From 1138 to 1228, part of the Duchy of Kraków and Sandomierz, belonging to the high-dukes of Poland.

Dukes of Sieradz-Łęczyca
 1228–1232 Henry I the Bearded (Henryk I Brodaty)
 1232–1233 Konrad of Masovia (Konrad Mazowiecki)
 1234–1247 Konrad of Masovia (Konrad Mazowiecki)
 1247–1260 Casimir I of Kuyavia (Kazimierz I Mazowiecki)
 1260–1275 Leszek the Black (Leszek Czarny)
 1275–1294 divided into two duchies of Sieradz and Lęczyca (see below)
 1294–1297 Władysław I the Elbow-high (Władysław Łokietek)
 1297–1305 Wenceslaus II of Bohemia (Wacław II Czeski)
After 1305 parts of the united Kingdom of Poland initially as two vassal duchies, later incorporated as Łęczyca Voivodeship and Sieradz Voivodeship.

Dukes of Sieradz

 1233–1234 Boleslaus I of Mazovia (Bolesław I Mazowiecki)
 1275–1288 Leszek the Black (Leszek Czarny)
 1288–1294 Władysław I the Elbow-high (Władysław Łokietek )
 1327–1339 Przemysl of Cuiavia (Przemysł Kujawski)

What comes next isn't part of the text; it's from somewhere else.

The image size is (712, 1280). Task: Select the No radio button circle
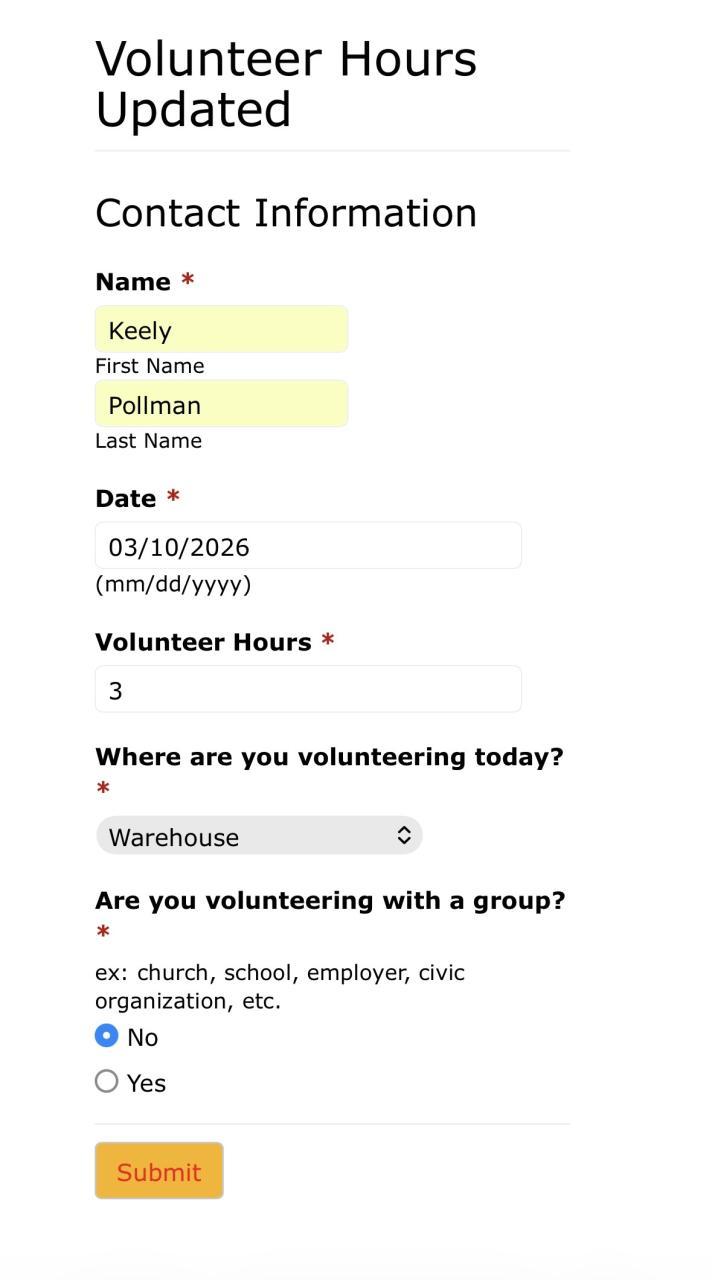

After 1305 part of the united Kingdom of Poland as a vassal duchy, later after 1339 incorporated by the king Casimir III the Great as the Sieradz Voivodeship.

Dukes of Łęczyca
 1233–1234 Konrad of Masovia (Konrad Mazowiecki)
 1275–1294 Casimir II of Łęczyca (Kazimierz II)
 1329–1343 Ladislaus of Dobrzyn (Władysław Dobrzyński)

After 1305 part of the united Kingdom of Poland as a vassal duchy, later after 1343 incorporated by the king Casimir III the Great as the Łęczyca Voivodeship.